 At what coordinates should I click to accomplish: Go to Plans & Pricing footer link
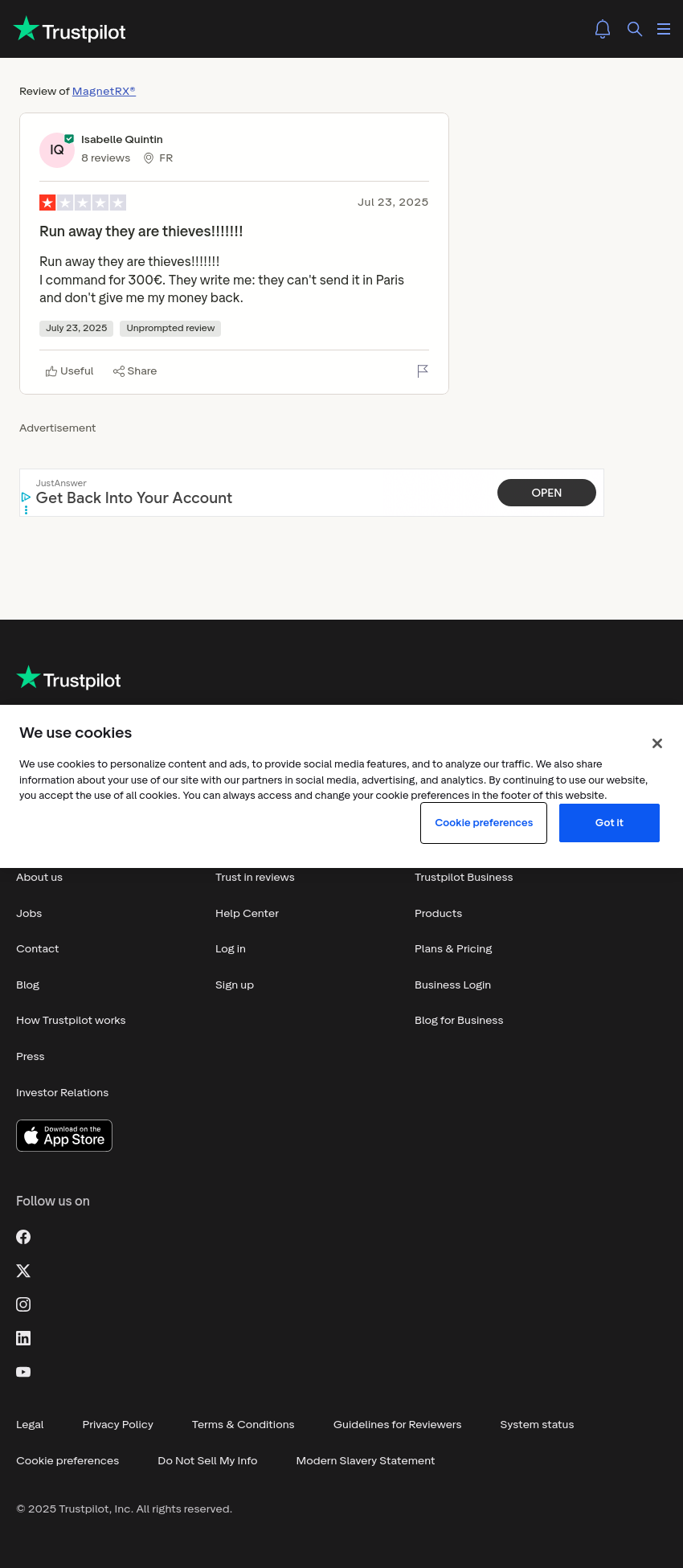pos(453,949)
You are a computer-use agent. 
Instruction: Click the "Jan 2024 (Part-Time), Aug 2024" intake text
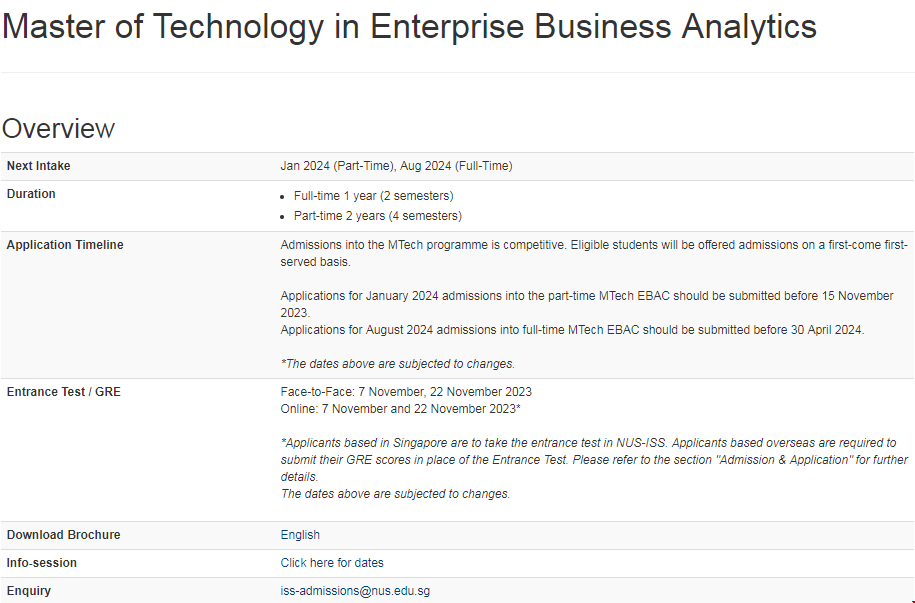396,166
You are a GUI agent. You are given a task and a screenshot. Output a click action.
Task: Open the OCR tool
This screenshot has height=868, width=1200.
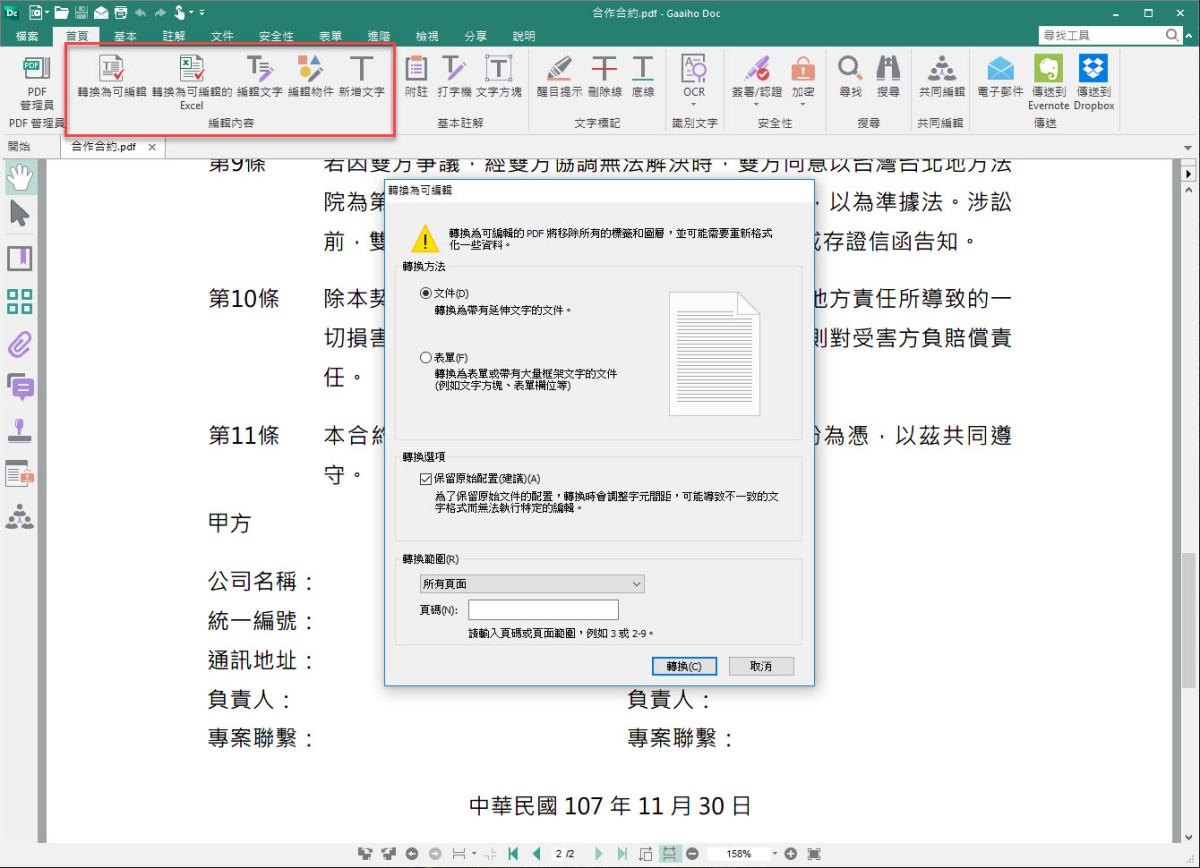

## ASSIGNED TASK
The output must be every line of the records, printed exactly, with the pictures omitted.

## SOLUTION FOR THIS PROBLEM
 At what coordinates should I click to accomplish: Go to Plans & Pricing footer link
pos(453,949)
You are a computer-use agent. 
Instruction: Click the "Jan 2024 (Part-Time), Aug 2024" intake text
396,166
You are a GUI agent. You are given a task and a screenshot. Output a click action.
Task: Open the OCR tool
This screenshot has height=868, width=1200.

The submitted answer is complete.